O primeiro passo neste processo é retirar nossa sanção às elites existentes quando e onde pudermos. Isso pode ser tão fácil quanto desligar a CNN ou tão difícil quanto não enviar uma criança para buscar o prestígio decadente de um diploma das principais universidades. Mas temos que virar as costas para eles. Temos que derrubar os incentivos e instituições que tornam possível seu imerecido status de elite.

Imerecido neste contexto significa ser um status oriundo de conexões com o estado. Essa característica mais do que qualquer outra marca as elites “antinaturais” de hoje, com as quais queremos dizer elites que devem seu status em grande parte às conexões do governo e não ao mérito. Pode ser difícil identificar em alguns casos: algumas elites, como Jeff Bezos, tiveram um desempenho brilhante no mercado, mas também mantêm laços profundos com o pior do superestado americano. A Amazon vende serviços em nuvem para uma série de agências federais criminosas, e o próprio Bezos é proprietário exclusivo de um órgão da CIA, o Washington Post.

Diz-se que os oligarcas russos, muito presentes nos noticiários hoje em dia, se enquadram nessa categoria de elites não naturais e indignas. Embora a definição do dicionário de “oligarca” seja direta – um membro de uma elite controladora com poder político quase absoluto – o uso atual é mais amplo. Passou a significar “bilionário estrangeiro que ganhou dinheiro de maneiras profanas” e, como tal, presumivelmente se aplica a Vladimir Putin e seus supostos bilhões em ativos acumulados com um salário modesto. Mas muitos russos obtiveram poder e riqueza por meio de conexões estreitas com a antiga União Soviética, comprando ativos estatais a baixo custo durante o clientelismo do início dos anos 1990. Todos terão seus bens confiscados agora, como Roman Abramovich e suas ações do Chelsea Football Club em Londres? Que lei justifica isso, que tribunal emite tal ordem e que agência policial executa a apreensão? Essas perguntas triviais sobre o “estado de direito” não são feitas nem respondidas; estamos em guerra com Putin!

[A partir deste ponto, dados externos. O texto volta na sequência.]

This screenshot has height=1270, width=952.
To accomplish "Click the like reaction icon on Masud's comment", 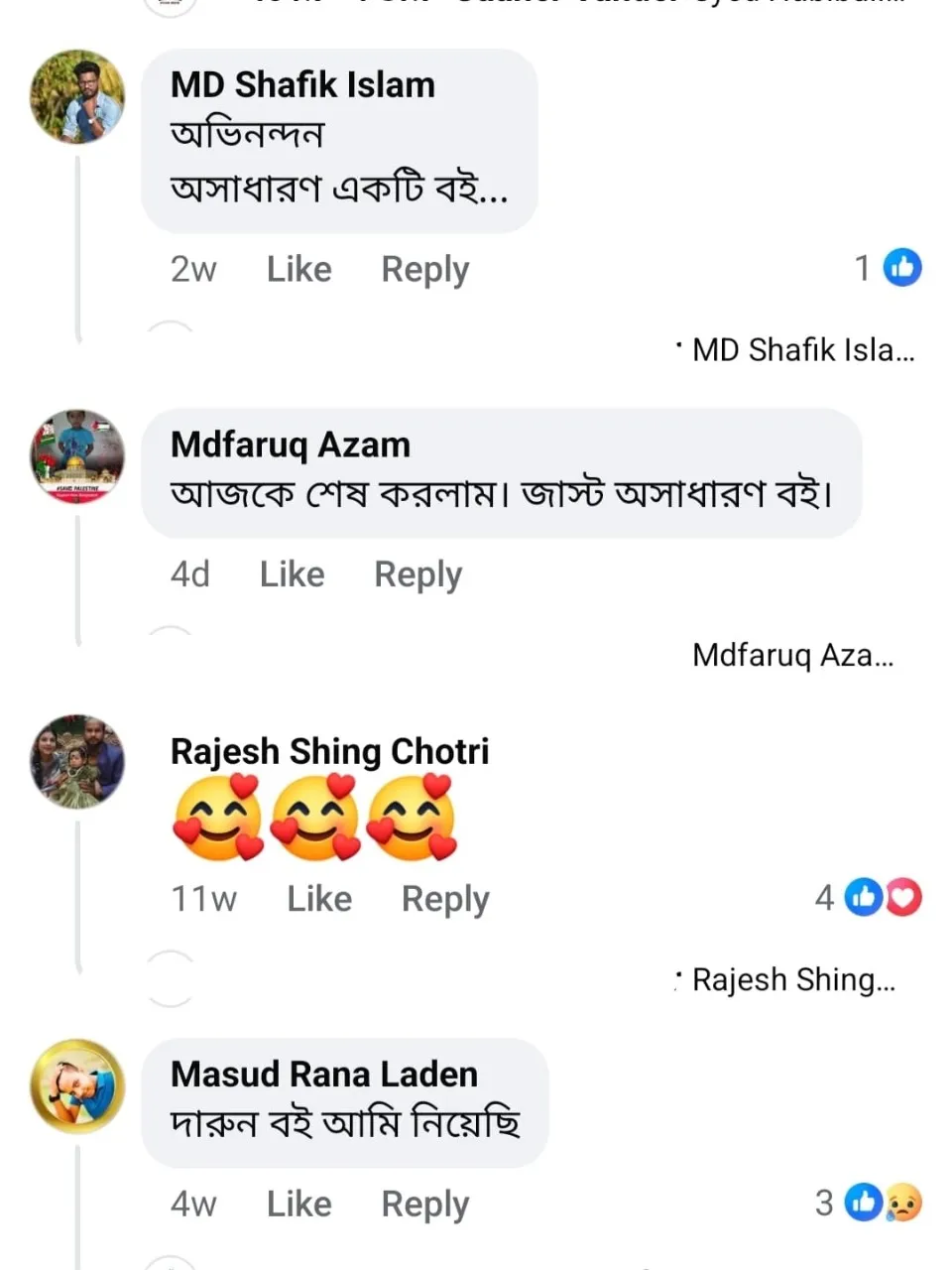I will tap(864, 1203).

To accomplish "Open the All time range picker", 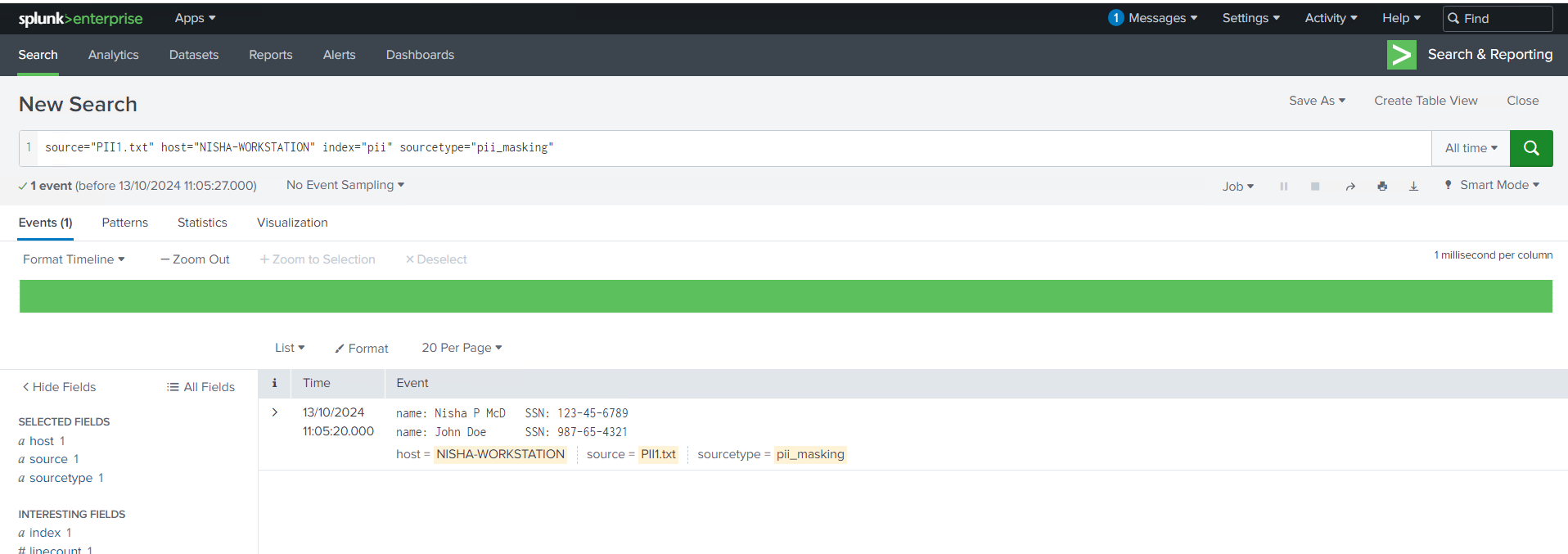I will tap(1471, 148).
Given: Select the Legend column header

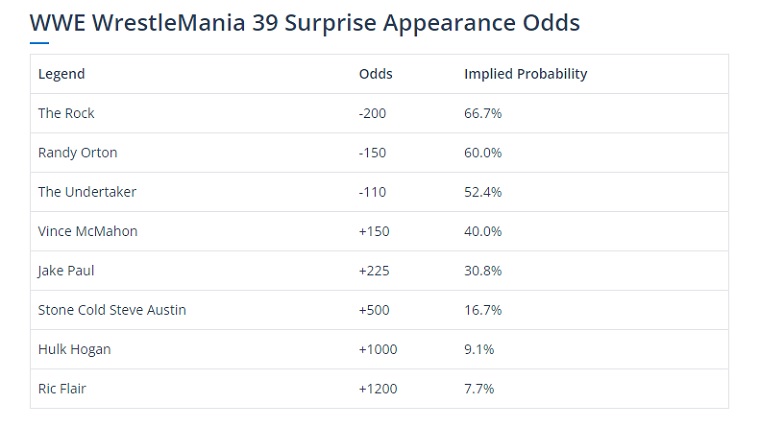Looking at the screenshot, I should (61, 74).
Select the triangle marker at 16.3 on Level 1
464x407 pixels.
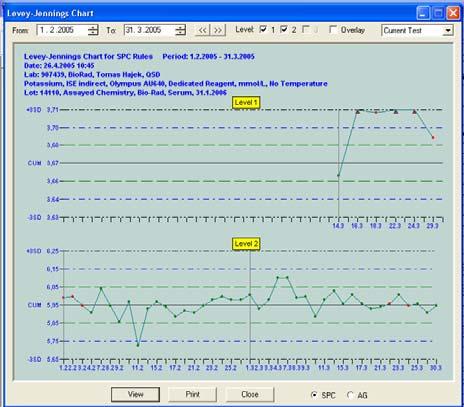(357, 112)
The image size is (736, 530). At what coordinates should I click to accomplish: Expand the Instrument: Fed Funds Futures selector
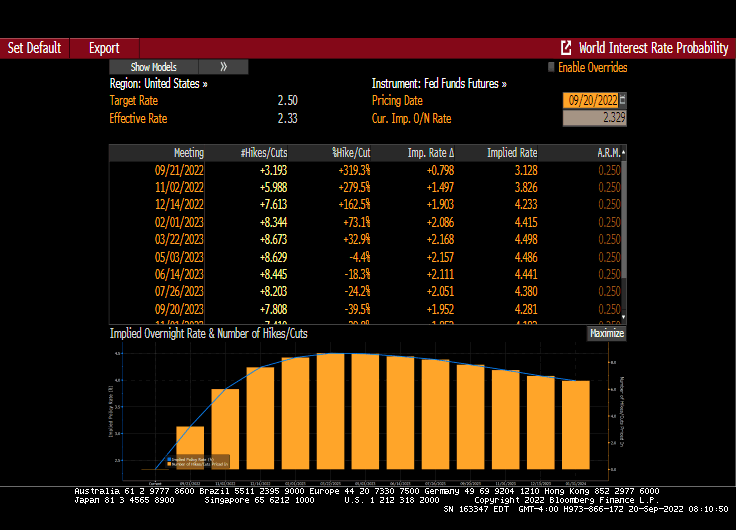pyautogui.click(x=439, y=84)
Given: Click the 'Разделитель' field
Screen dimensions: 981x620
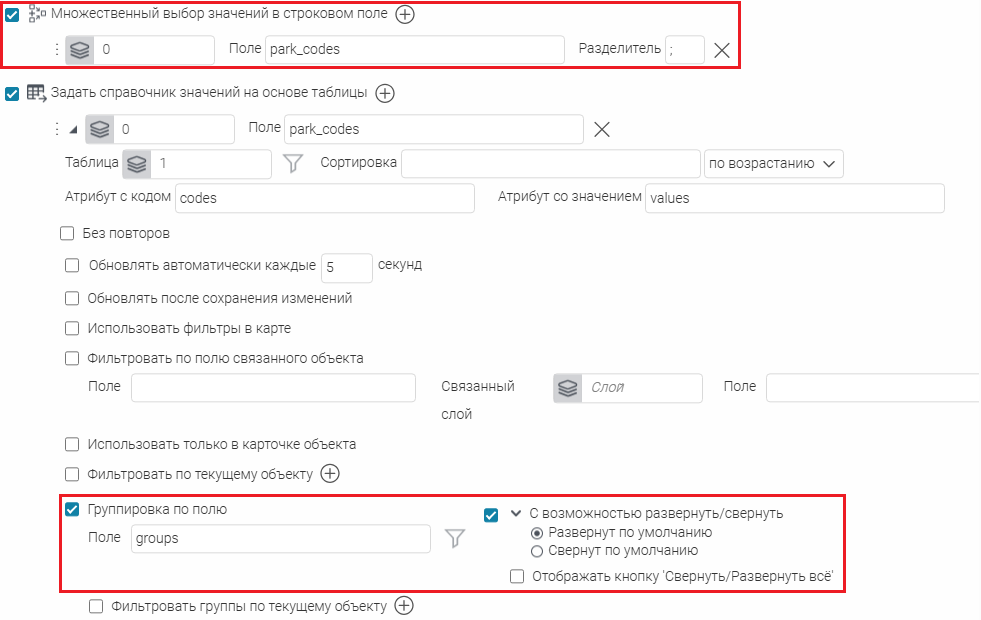Looking at the screenshot, I should pyautogui.click(x=685, y=50).
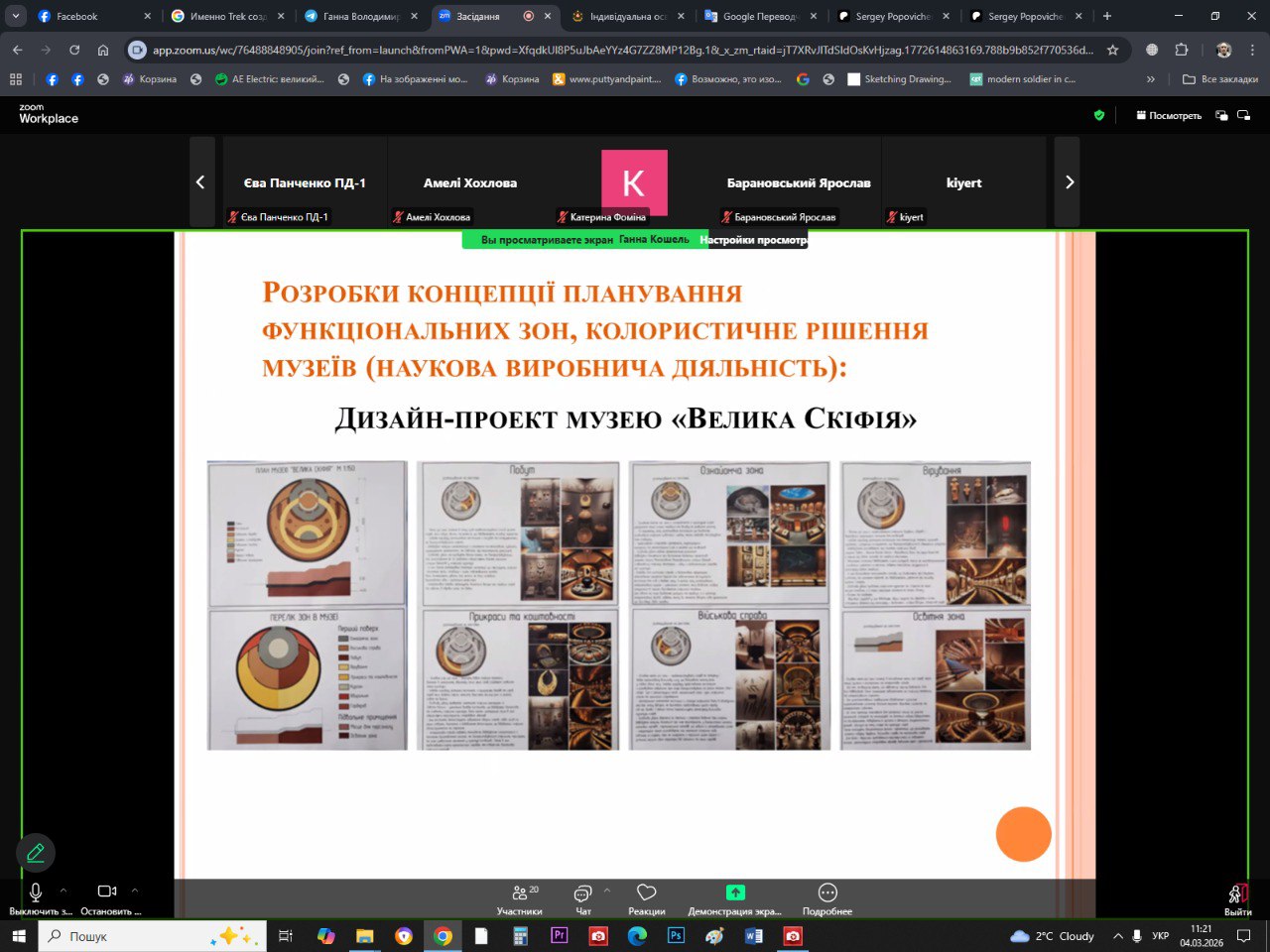Click the Выйти leave meeting button
Image resolution: width=1270 pixels, height=952 pixels.
(x=1237, y=897)
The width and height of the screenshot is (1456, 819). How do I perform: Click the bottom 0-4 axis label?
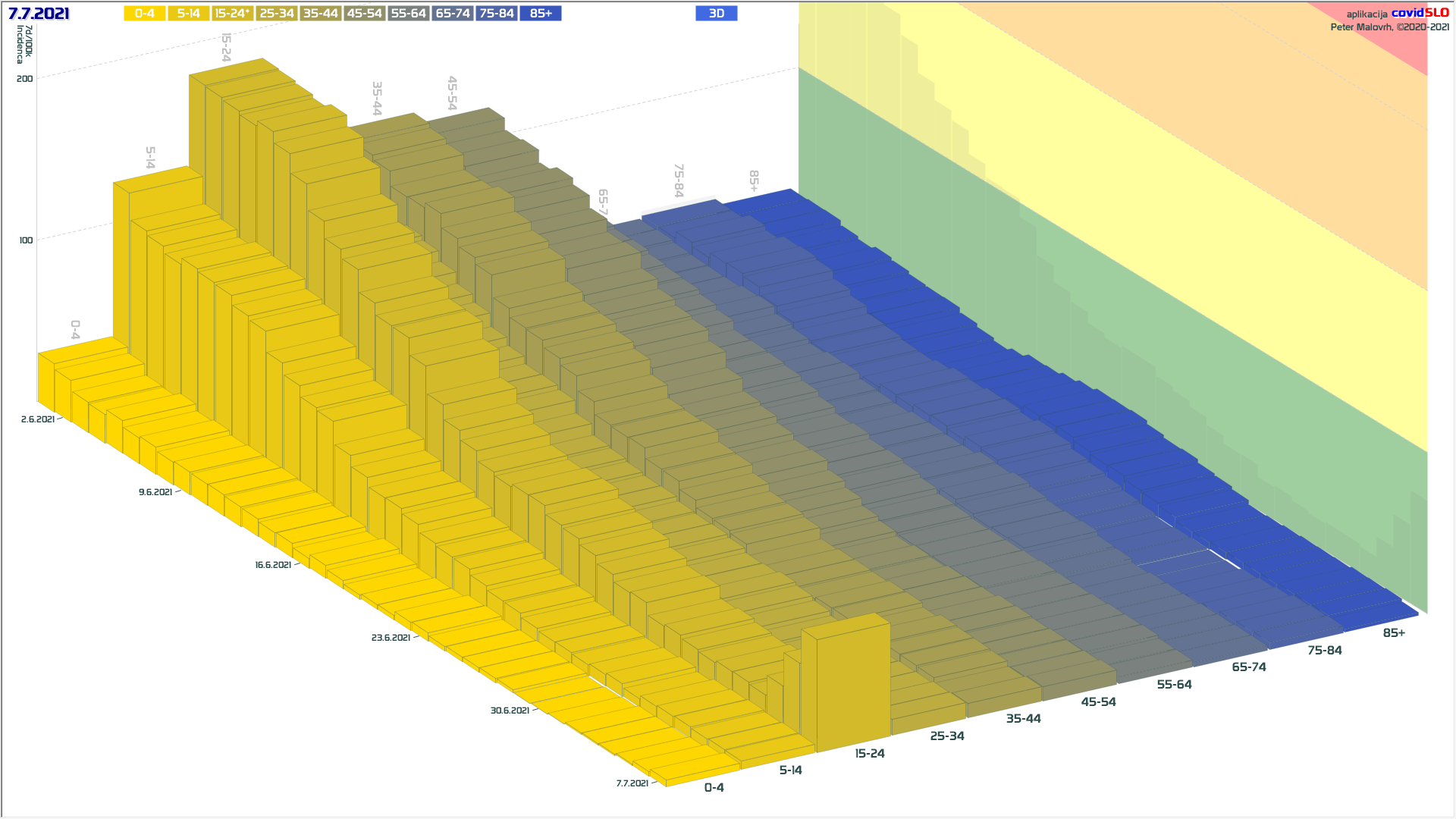(714, 788)
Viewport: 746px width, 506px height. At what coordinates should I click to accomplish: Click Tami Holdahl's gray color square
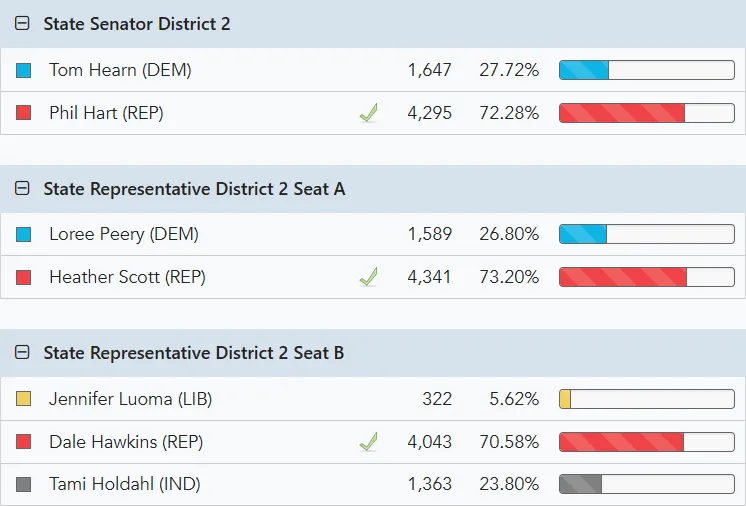[x=24, y=485]
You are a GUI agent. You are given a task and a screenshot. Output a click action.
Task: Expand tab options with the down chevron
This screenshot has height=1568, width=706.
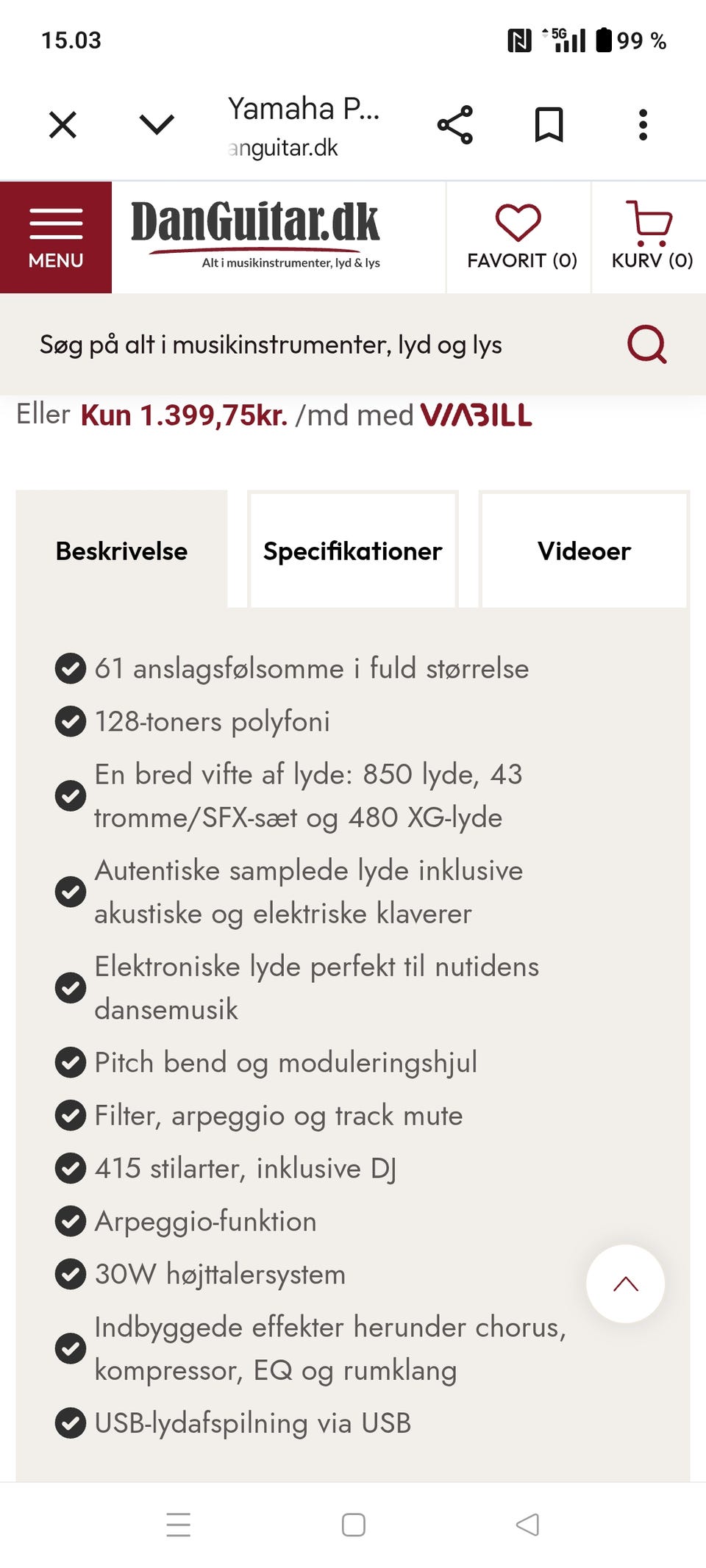[152, 123]
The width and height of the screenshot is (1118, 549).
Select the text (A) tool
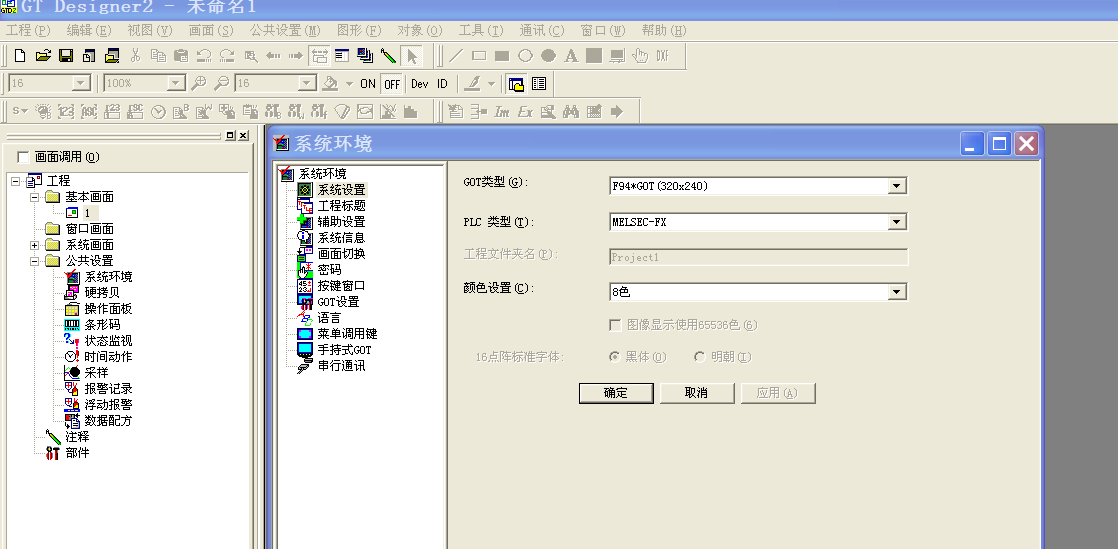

Mas as elites dos EUA também não são oligarcas? Quando consideramos o nexo do poder estatal e corporativo, encontramos muitos exemplos americanos além dos Bezos mencionados acima. O professor da Universidade de Nova York, Michael Rectenwald, cunhou o termo “governamentalidades” para descrever empresas de capital aberto, como Google e Amazon, que estão tão intimamente conectadas com o estado federal que se tornam representantes para atuar como agentes do estado. Quando consideramos o alcance desse nexo, quantas elites americanas realmente merecem seu status?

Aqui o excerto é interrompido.